Second Fiddle to Tencent
But the figure that’s probably most important to Alibaba is the one for hometown arch-rival Tencent, whose current market value stands just over $200 billion. That gives the owner of the hugely popular WeChat social messaging service the clear crown for China’s largest Internet company based on valuation. That title has gone back and forth several times since Alibaba’s IPO in 2014, since Alibaba was once worth as much as $300 billion after its stock soared in the initial months after the record-breaking $25 billion offering.
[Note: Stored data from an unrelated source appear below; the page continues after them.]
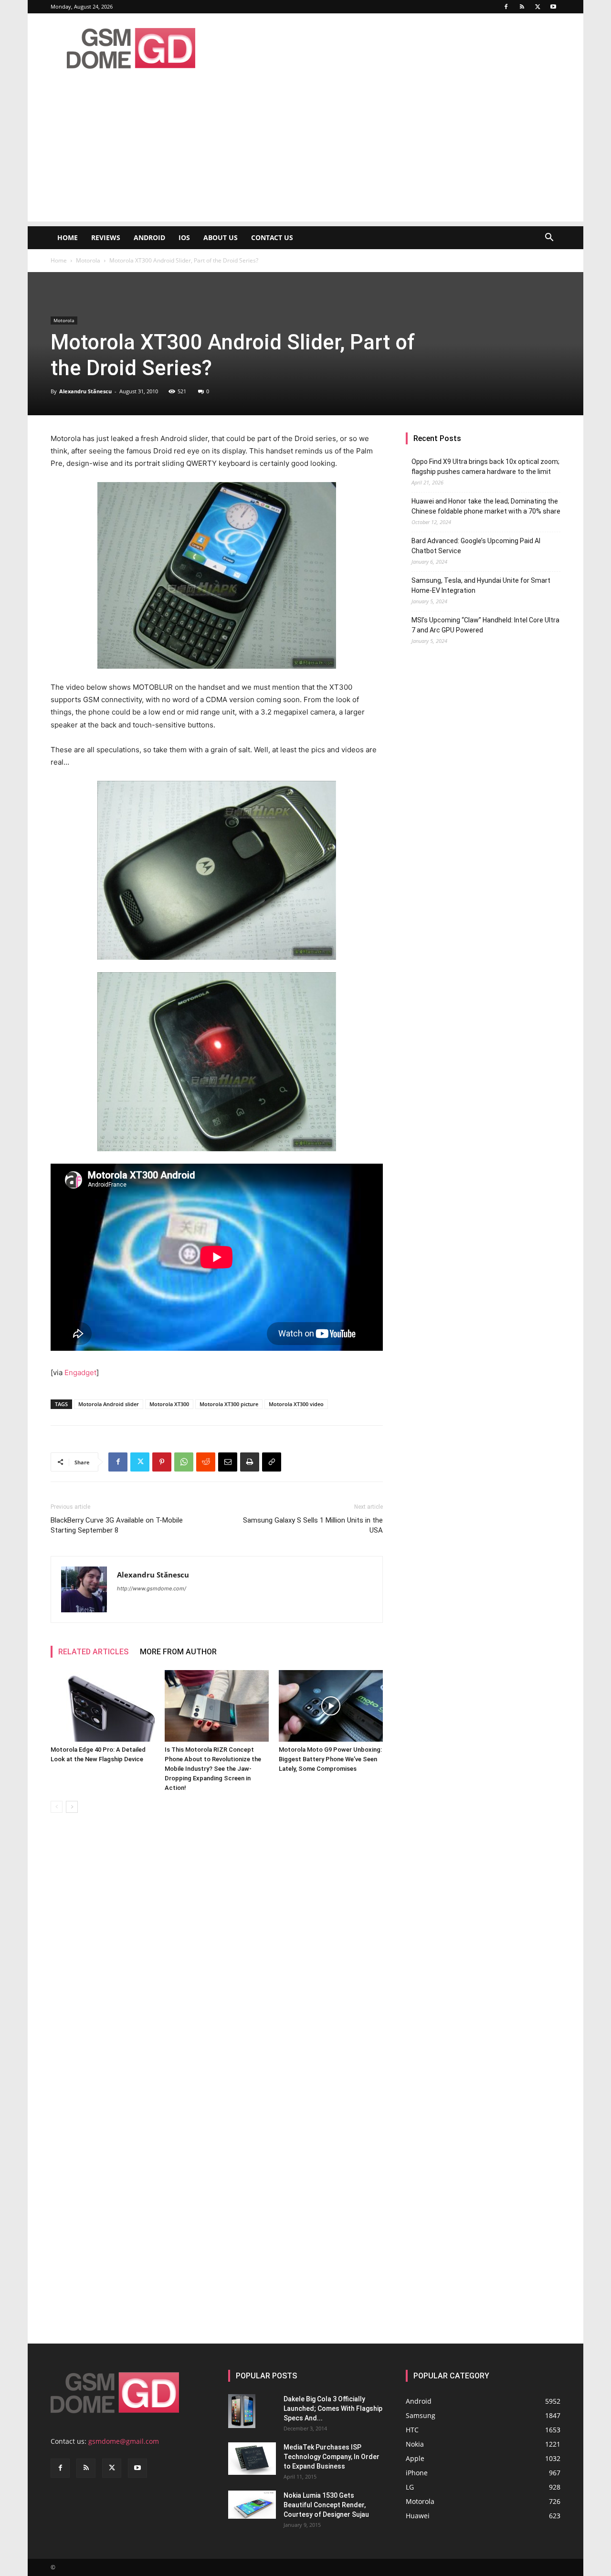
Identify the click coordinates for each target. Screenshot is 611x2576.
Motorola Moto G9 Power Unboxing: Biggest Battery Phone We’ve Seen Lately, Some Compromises (330, 1759)
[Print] (249, 1462)
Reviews (105, 237)
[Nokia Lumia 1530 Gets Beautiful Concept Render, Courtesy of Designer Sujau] (252, 2505)
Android (149, 237)
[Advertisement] (305, 154)
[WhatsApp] (183, 1462)
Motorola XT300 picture (229, 1404)
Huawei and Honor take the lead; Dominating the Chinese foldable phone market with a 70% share (485, 506)
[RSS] (522, 6)
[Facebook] (506, 6)
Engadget (80, 1372)
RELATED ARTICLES (93, 1651)
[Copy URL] (271, 1462)
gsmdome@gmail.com (123, 2441)
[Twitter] (537, 6)
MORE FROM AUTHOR (178, 1651)
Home (67, 237)
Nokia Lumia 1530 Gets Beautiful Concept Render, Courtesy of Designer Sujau (326, 2505)
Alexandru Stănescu (85, 391)
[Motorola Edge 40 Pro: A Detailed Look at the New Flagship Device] (103, 1706)
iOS (184, 237)
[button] (548, 238)
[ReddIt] (205, 1462)
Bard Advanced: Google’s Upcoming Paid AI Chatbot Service (475, 546)
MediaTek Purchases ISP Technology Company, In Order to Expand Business (331, 2456)
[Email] (227, 1462)
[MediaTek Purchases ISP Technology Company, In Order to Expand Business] (252, 2458)
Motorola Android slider (108, 1404)
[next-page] (72, 1807)
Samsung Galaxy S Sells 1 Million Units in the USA (313, 1525)
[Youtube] (553, 6)
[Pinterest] (161, 1462)
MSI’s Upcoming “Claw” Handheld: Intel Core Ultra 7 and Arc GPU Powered (485, 625)
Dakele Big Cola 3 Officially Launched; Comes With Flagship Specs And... (333, 2408)
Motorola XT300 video (296, 1404)
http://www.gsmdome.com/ (151, 1588)
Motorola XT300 (169, 1404)
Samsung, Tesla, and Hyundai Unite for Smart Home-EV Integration (480, 585)
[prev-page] (57, 1807)
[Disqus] (217, 1955)
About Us (220, 237)
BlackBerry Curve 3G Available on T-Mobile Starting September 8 (117, 1525)
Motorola (88, 260)
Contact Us (272, 237)
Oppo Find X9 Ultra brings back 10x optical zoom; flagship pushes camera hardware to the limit (485, 466)
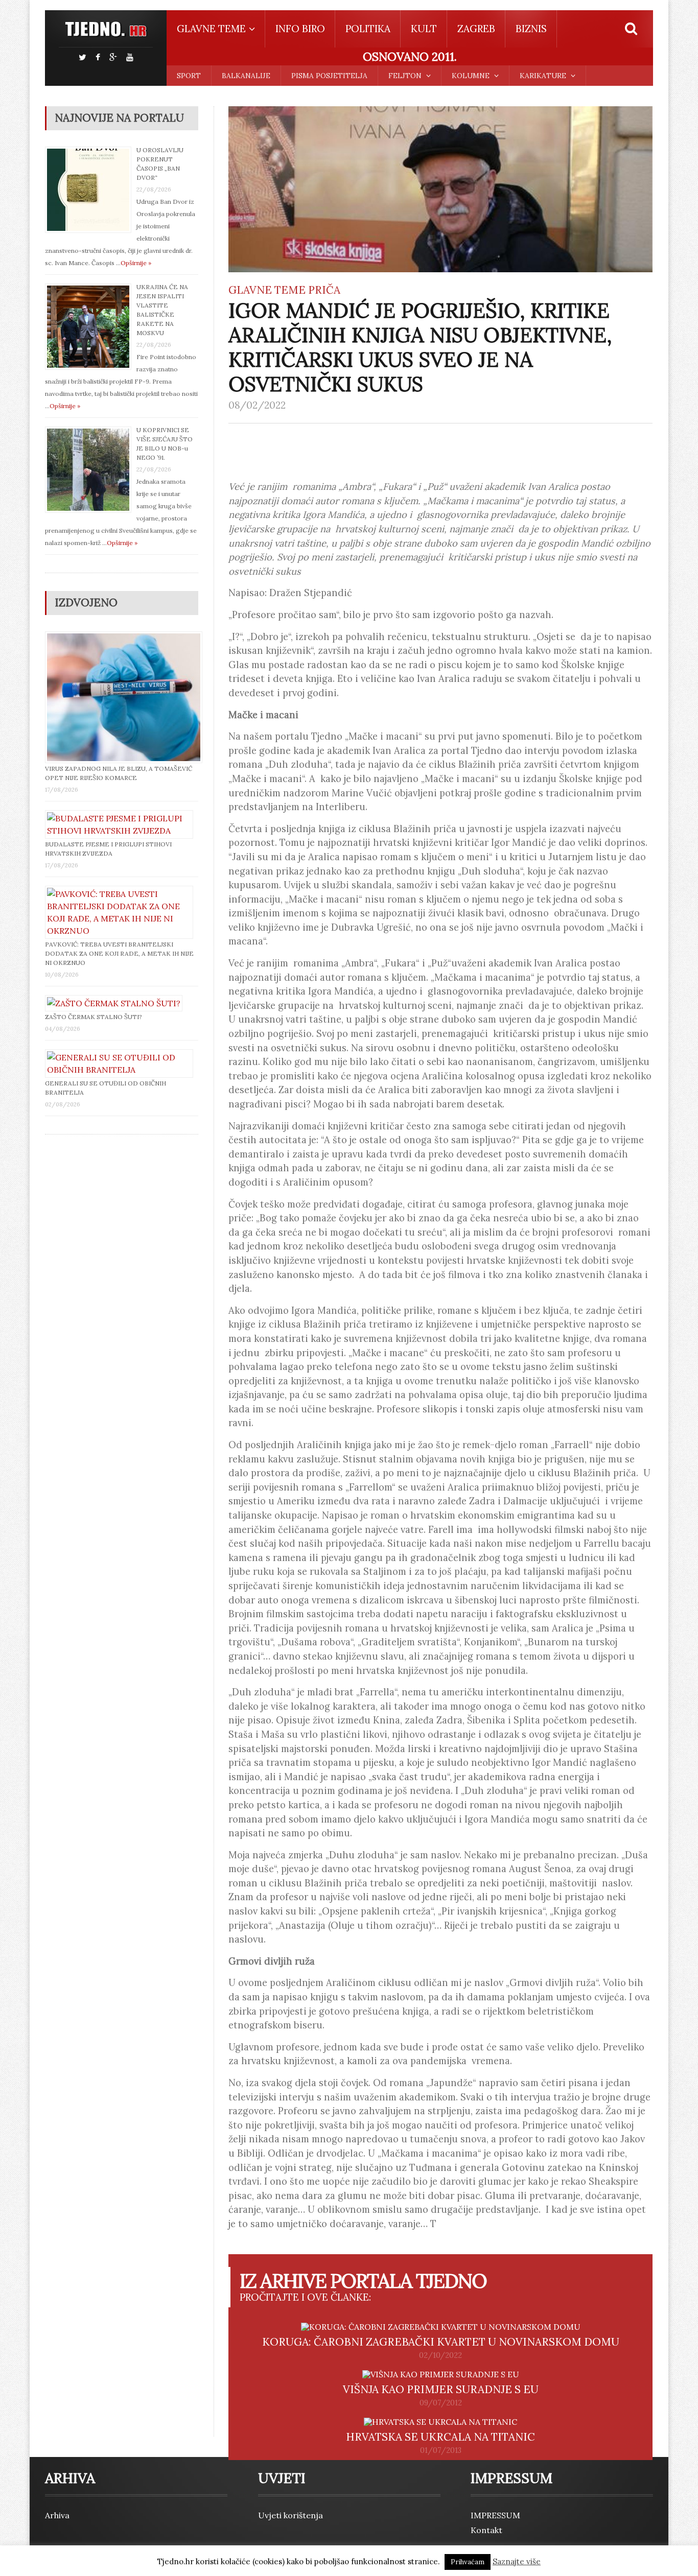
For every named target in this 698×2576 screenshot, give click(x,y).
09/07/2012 (441, 2402)
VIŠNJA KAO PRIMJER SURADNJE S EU (441, 2389)
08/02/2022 (257, 405)
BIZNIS (531, 28)
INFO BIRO (300, 28)
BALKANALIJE (246, 75)
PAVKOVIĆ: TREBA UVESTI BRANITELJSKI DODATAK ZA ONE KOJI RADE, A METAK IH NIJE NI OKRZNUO (119, 953)
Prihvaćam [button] (467, 2562)
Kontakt (486, 2530)
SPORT (189, 75)
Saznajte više (517, 2561)
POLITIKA (367, 28)
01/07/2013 (440, 2450)
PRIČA (324, 290)
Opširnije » (136, 263)
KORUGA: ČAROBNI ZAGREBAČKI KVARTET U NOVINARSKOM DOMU (440, 2342)
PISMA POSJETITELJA (329, 75)
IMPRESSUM (495, 2515)
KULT (424, 28)
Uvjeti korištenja (290, 2515)
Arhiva (57, 2515)
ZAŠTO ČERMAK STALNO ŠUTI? (93, 1017)
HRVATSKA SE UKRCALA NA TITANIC (440, 2437)
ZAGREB (476, 28)
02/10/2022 (440, 2355)
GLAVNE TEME (267, 290)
Alibaba’s shares tanked 6.5 percent after the initial announcement of the Softbank sale this week, though they’ve stabilized at around $77 since then, or about 4 percent above the $74 price being paid by Singapore and the Alibaba executive group. At its current level the stock now trades at a price-to-earnings (PE) ratio of about 18, or less than half the 47 PE for Tencent. That hints at the large degree of skepticism the market currently holds toward Alibaba, much of it due to slowing growth and a recent series of scandals related to trafficking in pirated goods on its websites.
Of course I should also be fair and point out that Alibaba’s new valuation of itself is the result of a healthy dose of realism. After all, the company could have bought its stock at a premium rather than a discount to its current price, artificially pumping up the valuation. But the 2 Singaporean wealth funds and many other potential buyers wouldn’t have played that game, and this new valuation does seem to reflect what investors think of the stock at this time.
This pricing game must certainly be an eye-opening exercise for Alibaba chief Jack Ma, who was previously used to seeing the value of the company he founded grow at breakneck pack in the 5 years before its IPO. I’m not a big fan of Ma’s high-powered sales and promotional tactics and unfocused M&A strategy, which often end up creating problems for the company.
But that said, this latest exercise does reflect the big pressure on Alibaba’s stock coming from large outside stakeholders, in this case SoftBank and also similarly large stakeholder Yahoo (Nasdaq: YHOO). I personally think Alibaba’s shares are currently a bit undervalued, but that they’ll remain under pressure until the longer term intentions of SoftBank and Yahoo become clearer.